2013 Scion iQ EV Arrives – But Only for a Few
Published October 22, 2012
Toyota’s recent announcements regarding it’s electric vehicle [EV] program seem, at best, to be wishy-washy. This month, Toyota released the 2013 Toyota RAV4 EV, which features an electric drive-train co-developed with Tesla Motors. Toyota also announced plans for an EV version of the Scion iQ, an ultra-compact vehicle which only saw limited release here in the US.
It seemed like only weeks before news emerged that the Scion iQ EV [Toyota eQ in Japan], would not be released. True, the market for EVs is still developing, and the hardest thing to change isn’t technology, but the mind.
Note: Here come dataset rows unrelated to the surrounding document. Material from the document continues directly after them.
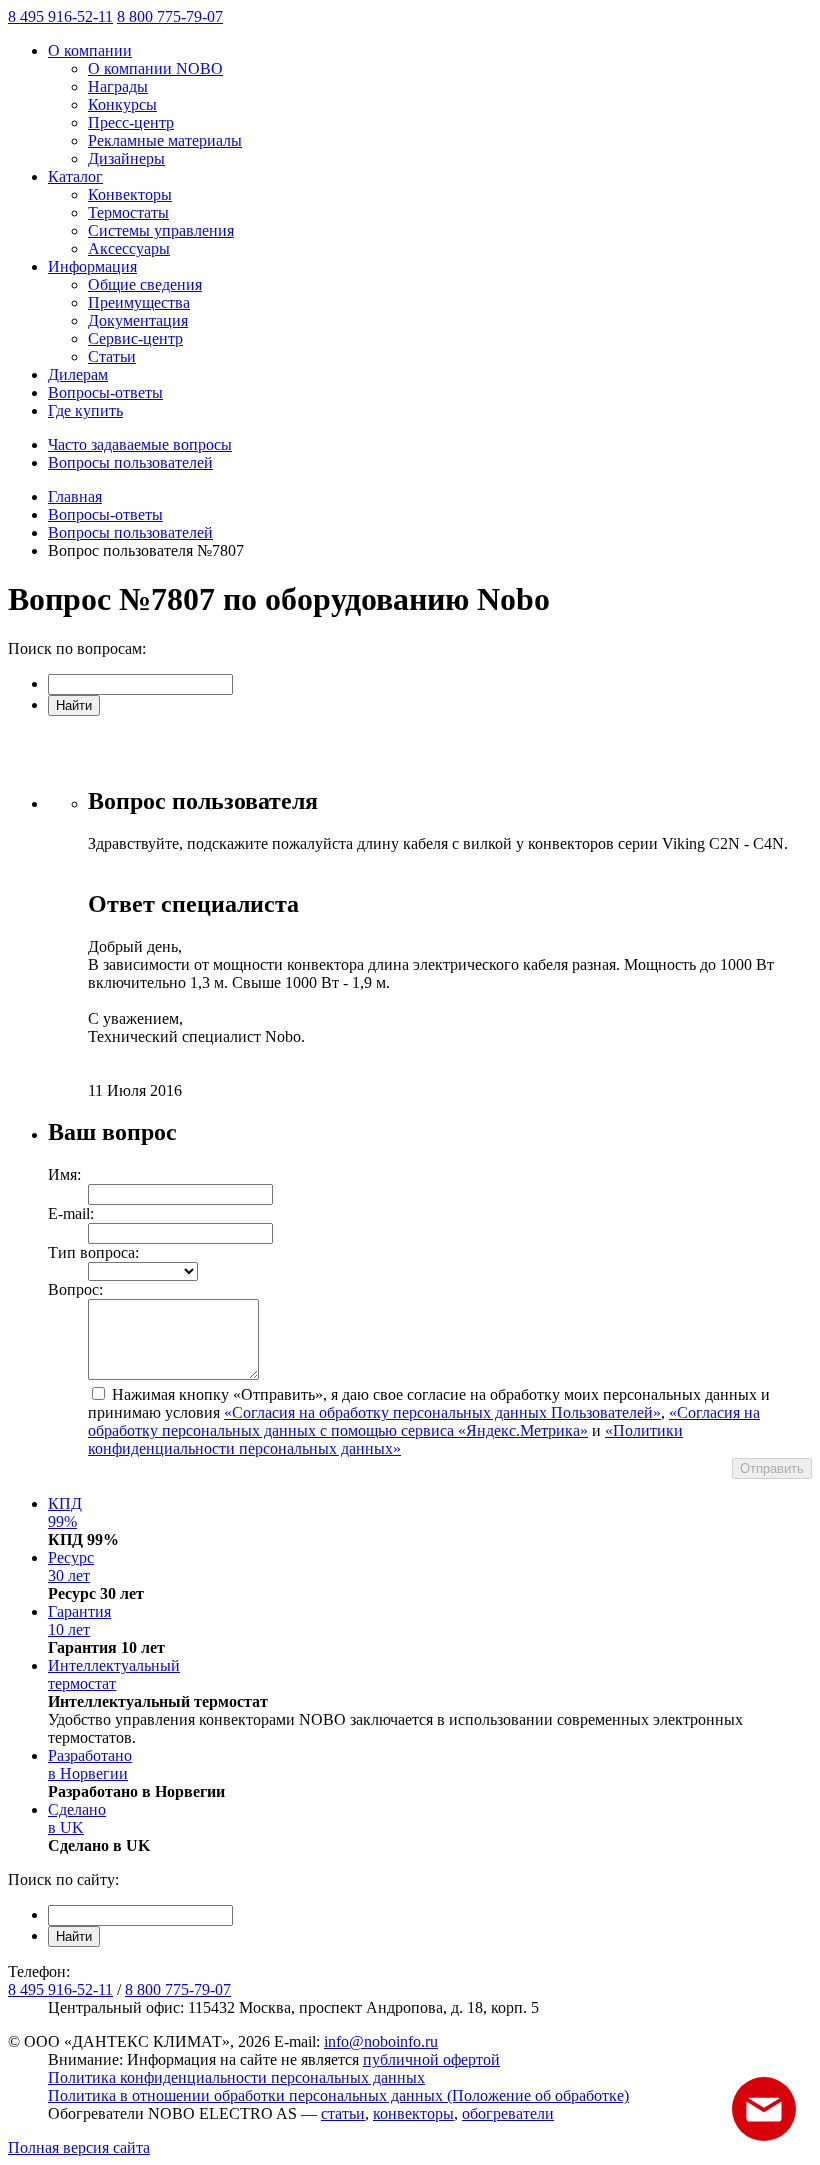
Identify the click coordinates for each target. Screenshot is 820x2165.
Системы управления (161, 230)
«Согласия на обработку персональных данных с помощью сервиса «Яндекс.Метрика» (424, 1421)
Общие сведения (145, 284)
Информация (92, 266)
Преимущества (139, 302)
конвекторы (413, 2113)
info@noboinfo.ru (381, 2041)
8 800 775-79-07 (170, 16)
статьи (343, 2113)
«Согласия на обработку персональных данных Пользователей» (442, 1412)
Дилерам (78, 374)
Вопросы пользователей (130, 462)
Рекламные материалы (165, 140)
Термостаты (128, 212)
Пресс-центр (131, 122)
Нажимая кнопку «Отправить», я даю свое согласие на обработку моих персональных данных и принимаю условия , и (429, 1421)
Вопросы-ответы (105, 392)
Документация (138, 320)
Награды (118, 86)
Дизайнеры (126, 158)
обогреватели (508, 2113)
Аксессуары (129, 248)
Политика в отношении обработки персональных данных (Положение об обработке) (338, 2095)
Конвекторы (130, 194)
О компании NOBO (155, 68)
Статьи (112, 356)
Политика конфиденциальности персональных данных (236, 2077)
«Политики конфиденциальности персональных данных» (385, 1439)
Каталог (75, 176)
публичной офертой (431, 2059)
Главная (75, 496)
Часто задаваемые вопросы (140, 444)
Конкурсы (122, 104)
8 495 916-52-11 (60, 16)
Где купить (85, 410)
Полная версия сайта (79, 2147)
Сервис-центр (135, 338)
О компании (90, 50)
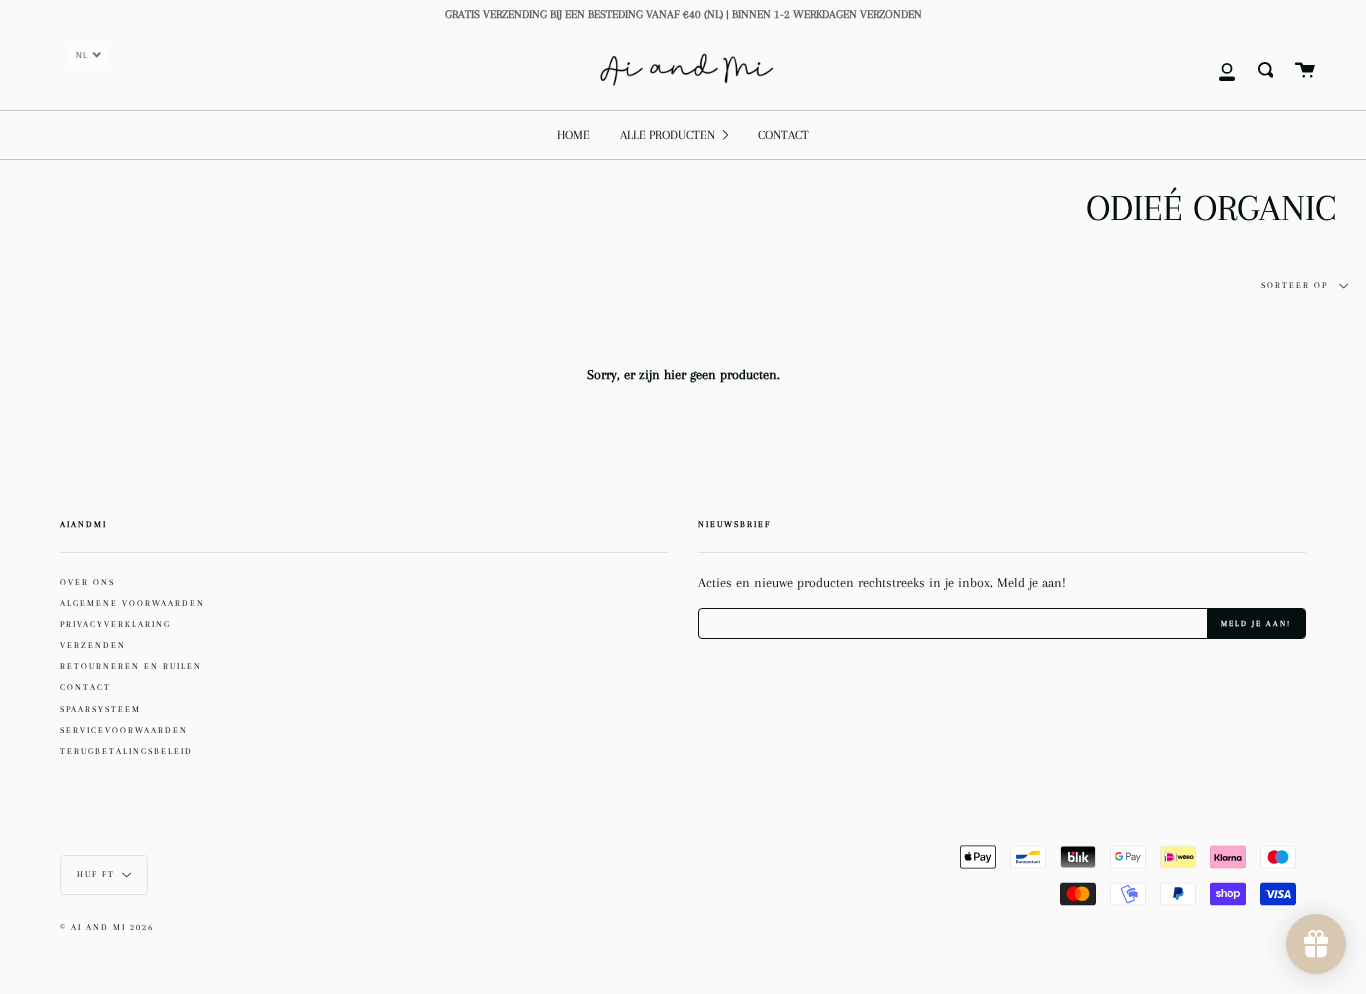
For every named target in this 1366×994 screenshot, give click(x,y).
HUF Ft (96, 873)
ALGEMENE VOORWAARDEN (132, 603)
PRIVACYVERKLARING (115, 624)
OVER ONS (87, 582)
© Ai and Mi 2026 (107, 927)
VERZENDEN (93, 645)
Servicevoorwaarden (124, 730)
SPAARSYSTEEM (100, 709)
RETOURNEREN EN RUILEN (131, 666)
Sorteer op (1296, 285)
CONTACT (85, 687)
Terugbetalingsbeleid (126, 751)
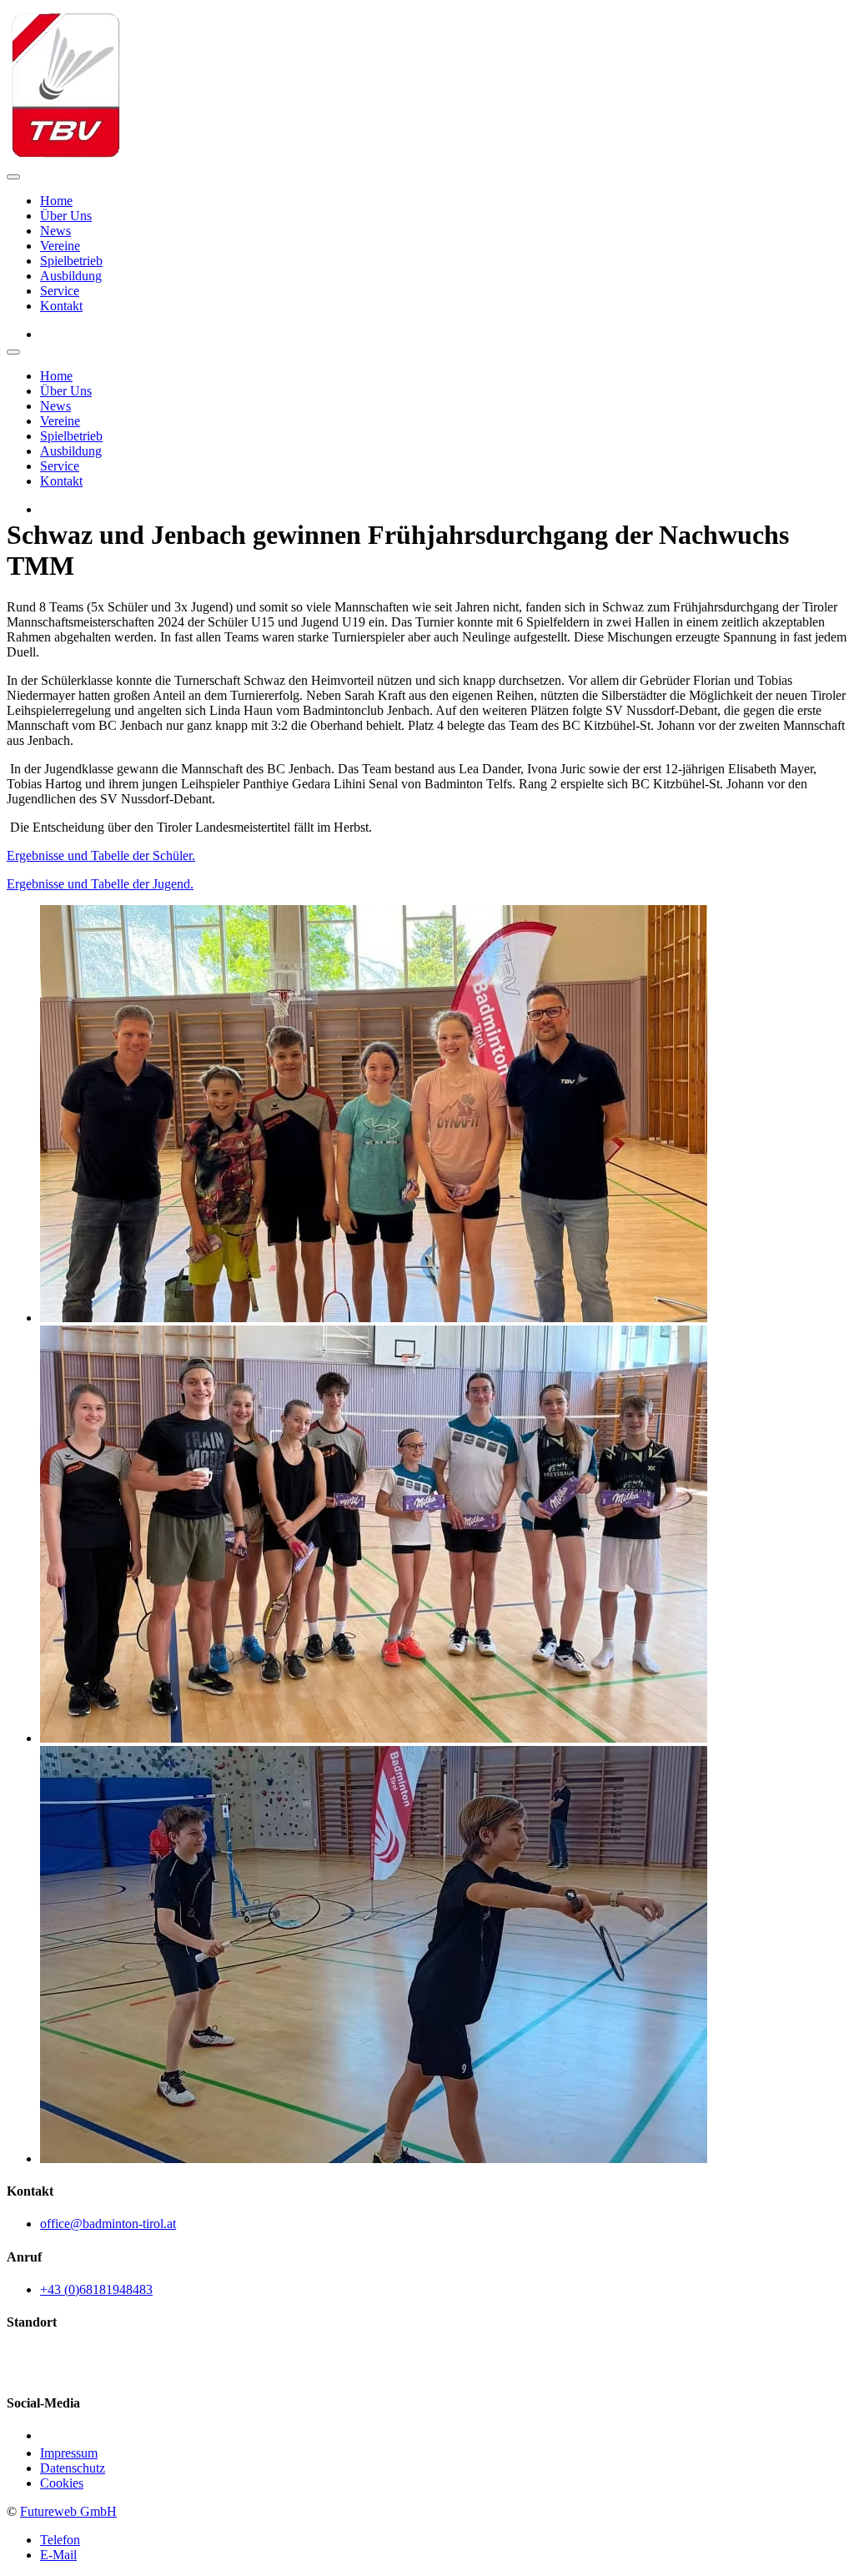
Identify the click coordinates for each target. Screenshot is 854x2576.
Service (59, 291)
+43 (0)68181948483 (96, 2289)
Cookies (61, 2483)
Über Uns (66, 216)
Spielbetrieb (71, 261)
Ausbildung (71, 276)
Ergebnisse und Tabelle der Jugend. (100, 884)
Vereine (60, 246)
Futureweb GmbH (68, 2511)
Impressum (69, 2453)
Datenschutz (72, 2468)
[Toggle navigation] (13, 176)
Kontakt (61, 306)
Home (56, 201)
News (55, 231)
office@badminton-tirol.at (108, 2223)
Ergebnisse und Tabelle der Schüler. (101, 855)
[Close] (13, 352)
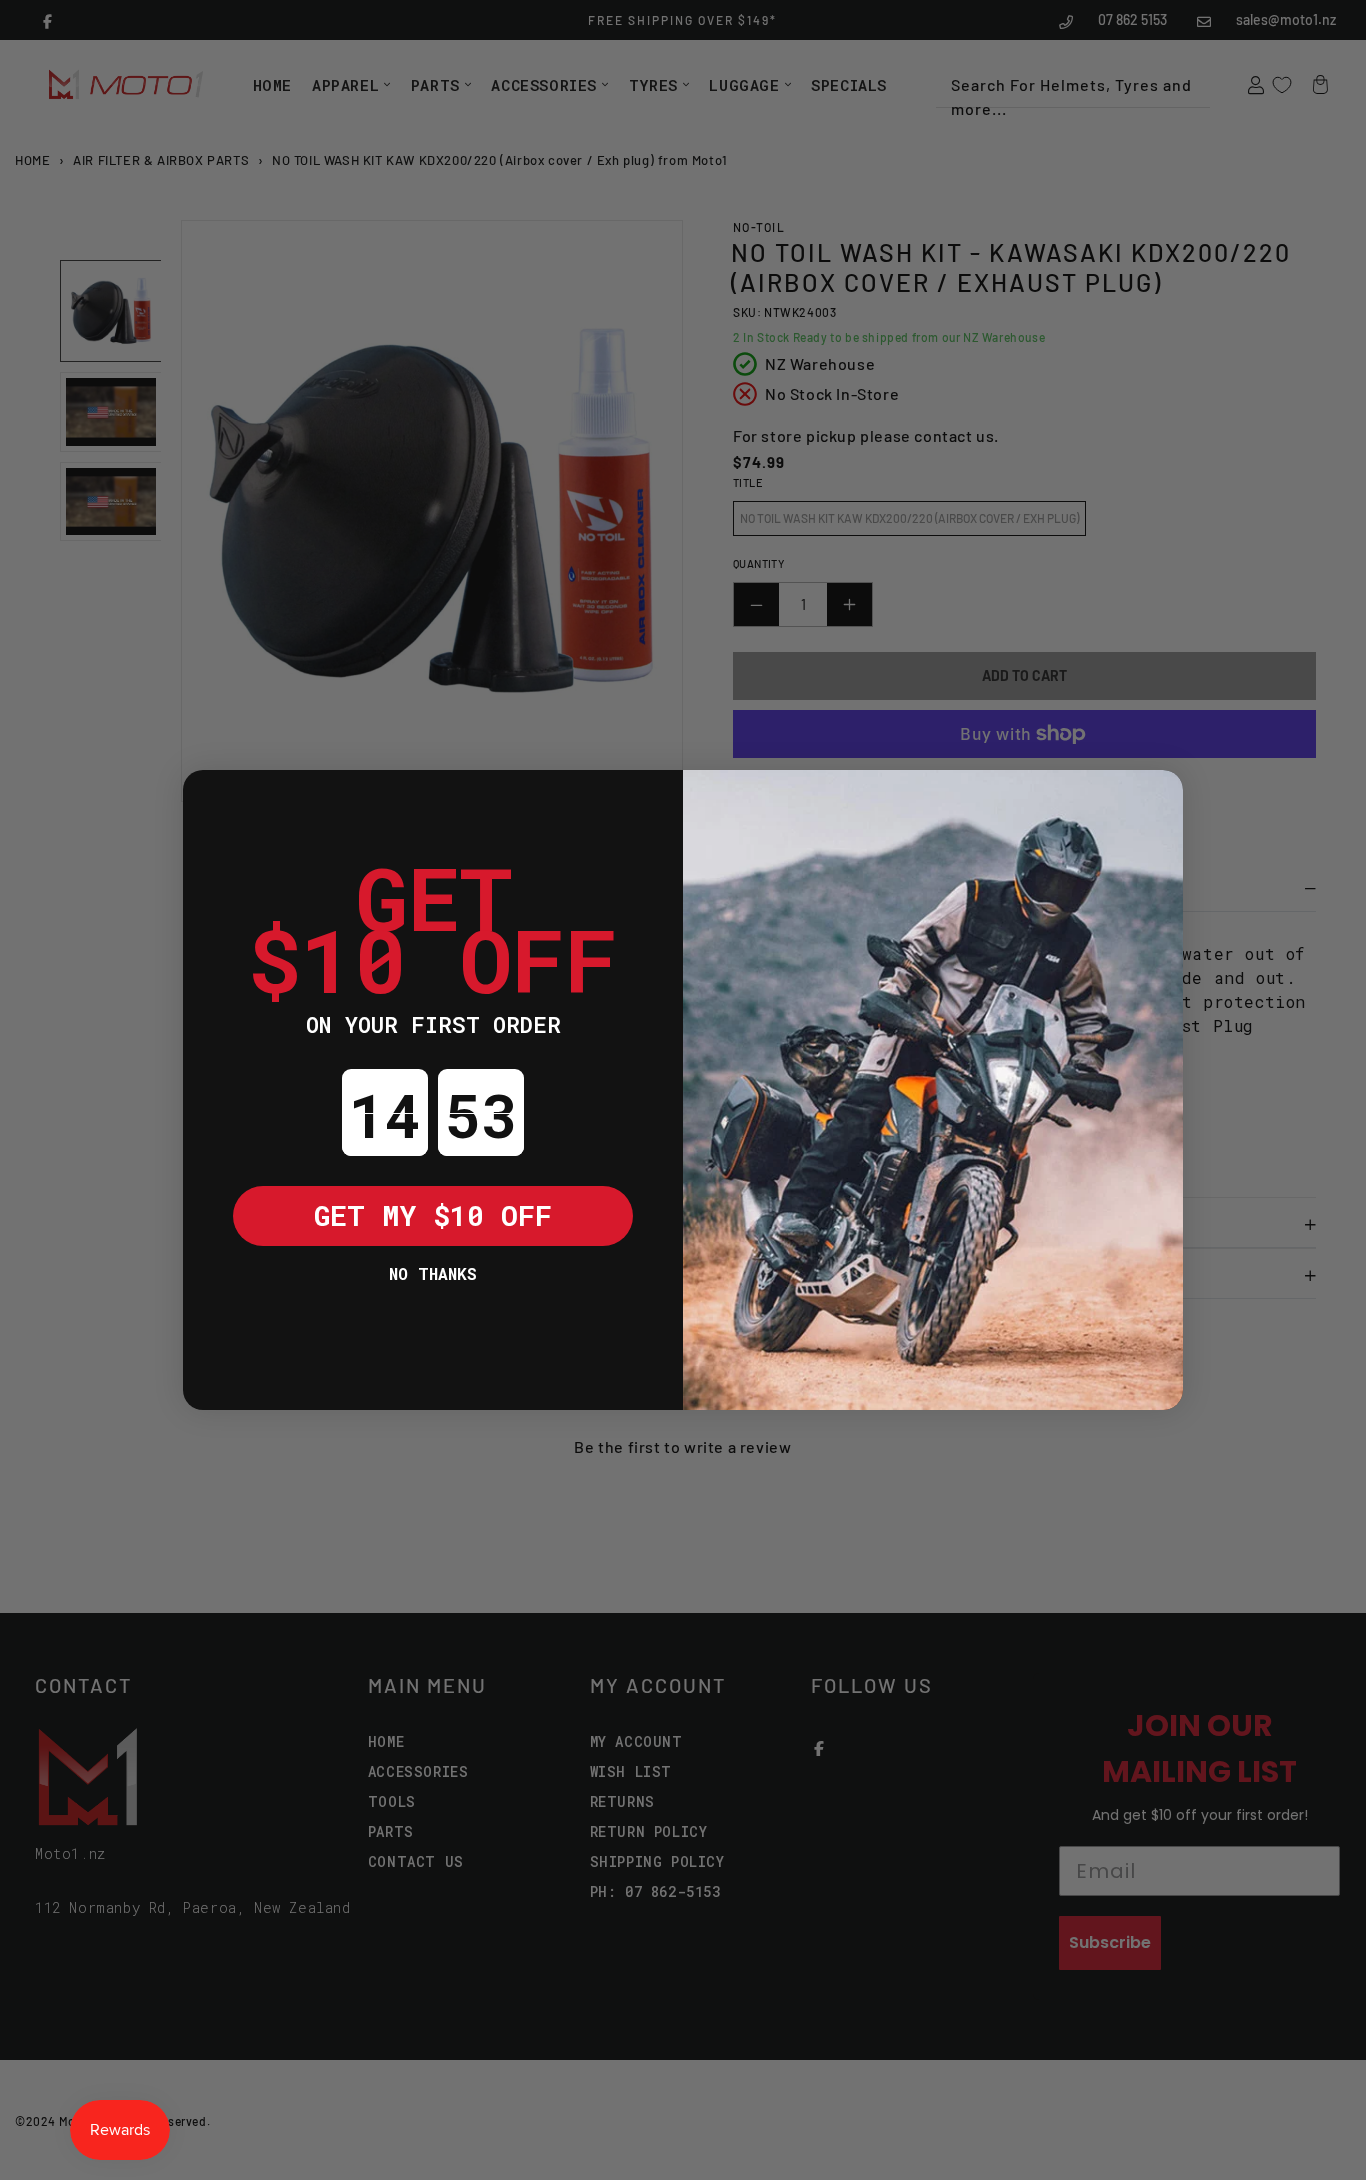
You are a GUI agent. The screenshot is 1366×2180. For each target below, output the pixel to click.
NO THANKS (433, 1273)
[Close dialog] (213, 800)
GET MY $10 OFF (433, 1215)
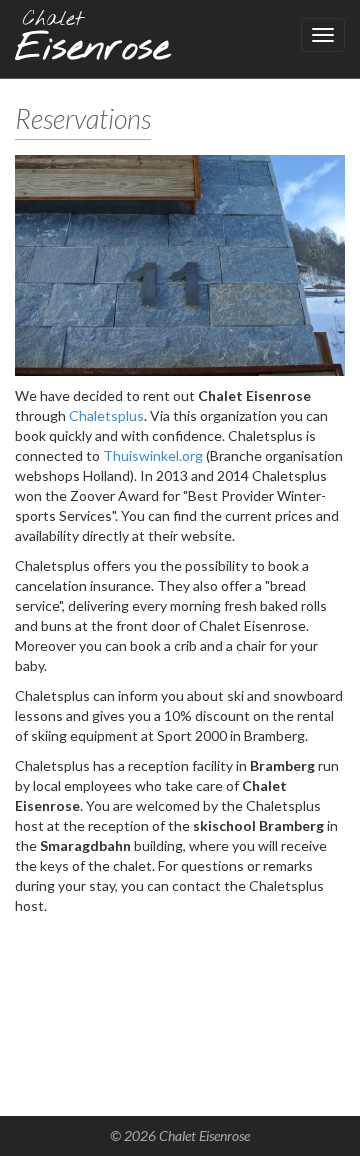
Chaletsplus (106, 415)
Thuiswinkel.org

The general driving public just isn’t ready to accept the EV into their lifestyle, at least here in the US.
The 2013 Scion iQ EV’s 47 kW motor and 12kWh lithium-ion battery pack has about 50 miles estimated range, and takes three hours to fully charge on an L2-240V charging system. The iQ development team focused mainly on power conservation, including compact and lightweight body design, power-saving electronics, as well as regenerative braking.
Despite conflicting reports that Toyota would, or would not, continue its EV program, Toyota confirmed that the Scion iQ EV would indeed see a limited release in the US. Production started at Toyota’s Takaoka Plant in Toyota City, in September 2012. Toyota, for now, seems content to run EV pilot programs: “Approximately 90 iQ EVs will be available for fleet and car-sharing applications,” said Chris Hostetter, Toyota Motor Sales group vice president of strategic planning.
“Up to now, cost and convenience issues have limited BEV’s appeal with a broad consumer market. Toyota developed the iQ EV specifically as a city commuter, for use in an urban environment, where driving distances are likely to be short, charging opportunities numerous, and its compact proportions beneficial,” continued Hostetter.
I’m not certain why the driving public just can’t get their heads out of the cloud of greenhouse gases long enough to realize that we need this kind of technology on the roads. EVs could be the cleanest vehicles on the road, but unless they go mainstream, we’ll never realize the benefits. EVs can be cool, and they can be economical. Technology will assure the economical part, but only a serious attitude adjustment will make them cool enough to drive en masse.